Monday, November 21, 2011


It was time to go get Falcor.  I pulled the door shut on the old Ford truck and drove away from the house and down the lane, headed for the interstate.  I was on my way to Knoxville to pick up Falcor at the dog trainer's facility.  Those of you who follow my blog understand that I despise cities and the interstates that penetrate them.  There were no choices for me.  I had to drive to Knoxville.  I would submit myself to the torture of interstate and city travel for Falcor.  I left home at 5:30AM.  My appointment to get Falcor was at 9AM.  It's an hour and a half drive at best.    I figured I could miss all the traffic if I hit the pavement early.  That was wishful thinking.

The rain fell in earnest as the truck left the "on" ramp and entered the foray on the three lane interstate.  Almost immediately a cluster of little cars rushed up from behind and passed me like I was sitting still.  A quick glance at my speedometer showed the red needle directly on top of the 65 miles per hour mark.  A little Nissan truck blasted past on the left and instantly swerved in front of me and into the lane to my right.  A truck in front of him caused the Nissan to swerve back in front of me.  Two cars pass me on the left.  The Chevy is twenty feet behind the bumper of the Dodge truck ahead of him.  The instant they both pass me; the Chevy cuts over in front of me and into the right lane behind the Nissan.  The action causes me to press the brake.  What insanity!  The first thought that enters my mind is "they really love their jobs and just can't wait to get to work."
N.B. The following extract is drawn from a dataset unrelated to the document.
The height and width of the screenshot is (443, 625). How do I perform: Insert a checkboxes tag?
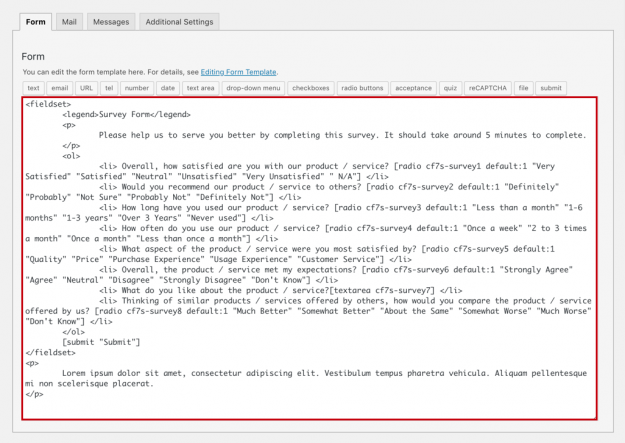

I hold the directions in my left hand and affix the glasses to my face with the same hand.
"Lets see;   Gallagher Road.  Take a right onto Gallagher.  There it is just ahead."
Now, if the lady in the Chevy Suburban will let me over I'll be alright.  As I start to change lanes to get behind the Suburban, a black pickup moves to the right from behind me and pulls alongside me in the turning lane where I need to be.  This, of course, makes me slow down in order to get behind the black pickup.  Maybe my turn signals don't work.  I just made the transition to the turning lane in time.

The sudden realization overcame me that I was not in control of my own safety.  Everyone else was.  I either drive like everyone else, crazy and irresponsibly, or end up a statistic for trying to drive safely.    City driving is insane!

I am finally nearing my destination.  I'm in a suburb of Knoxville and following the directions that I've scribbled on a piece of paper during a phone conversation with the lady who owns the dog training facility.  The paper is still clutched in my left hand.  There's Middlebrook Pike.  We'll turn right onto that and go to Robinson Road.  A right turn onto Robinson Road and then a left.  I can't make out the road signs.  I'll have to wait until the sun comes up.  A church is dead ahead.  I'll wait for daylight in the parking lot.  A school bus pulled in and parked, waiting for his appointed hour to make the neighborhood rounds to collect the brats for school.  I walked over and bent the guy's ear about directions to my destination. 

"Bakertown Road?  You passed it.  Go back to the stop sign and turn right."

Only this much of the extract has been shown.